Many sleep apnea sufferers find relief by:
- Losing weight
- Cutting back on sedatives
- Treating nasal congestion
- Adjusting sleep position
- Using a humidifier
- Wearing an oral appliance
If your sleep apnea is severe, you’ll probably be advised to use a CPAP. For mild to moderate cases, an oral appliance is a great alternative – and it’s one you can get from Johnson Dentistry.
It’s Easy to Adjust to an Oral Appliance
Both a CPAP and an oral appliance work by keeping your airway open so you can breathe easily all night. The CPAP does so with a stream of pressurized air, which can leave your mouth and throat feeling uncomfortably dry. The appliance gently moves your jaw into a position that clears your airway.
Dr. Johnson will fit you for a custom-made appliance. Since it’s made specifically to fit you, it is more comfortable than an over-the-counter appliance. It looks a lot like a sports mouthguard and you simply insert it before turning in for the night. Unlike a CPAP, there is no mask or tubing to get in the way. Since you don’t need electricity or batteries to use it, it can be taken along and used anywhere. It’s easy to keep clean too.
Another advantage to an appliance: It is so simple, there is little that can go wrong with it. Philips recently issued a product recall for some of its CPAP devices. The FDA issued guidance for users of the affected devices, suggesting they consult with their health care provider before continuing to use them.
5 Lifestyle Changes That Can Help Sleep Apnea
You can also make some lifestyle changes that can relieve your sleep apnea symptoms. They may be enough on their own to relieve mild cases of apnea. For moderate and severe cases, they can allow you to use an appliance instead of a CPAP.
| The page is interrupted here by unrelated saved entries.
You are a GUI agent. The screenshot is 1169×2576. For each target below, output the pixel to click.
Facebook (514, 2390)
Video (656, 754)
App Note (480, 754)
If you are overweight, it’s a good idea to drop some pounds. Being overweight is a primary risk factor for sleep apnea. Excess weight on your neck affects your throat muscles, which makes it harder to breathe. The more extra pounds you carry, the more likely you are to have sleep-related problems like snoring and apnea. Ask your doctor for suggestions on diet and exercise changes you can make to lose weight.
It may sound counterintuitive, but taking sedatives before bed can actually disrupt your sleep. So can alcohol usage. Try cutting out both to see if your sleep improves.
Nasal congestion often makes it tough to breathe through your nose. Congestion can also contribute to the development of obstructive sleep apnea. If you have allergies or other issues that stuff you up, ask your doctor to suggest medications or dietary changes that can help. You may also find it easier to breathe if you elevate your head while sleeping.
In addition to elevating your head, many sleep apnea sufferers find it easier to breathe if they sleep on their side instead of their back.
Finally, consider sleeping with a humidifier in your room. It lessens congestion and can help clear your breathing. It may also encourage your sinuses to drain and allow more air to move through your airways.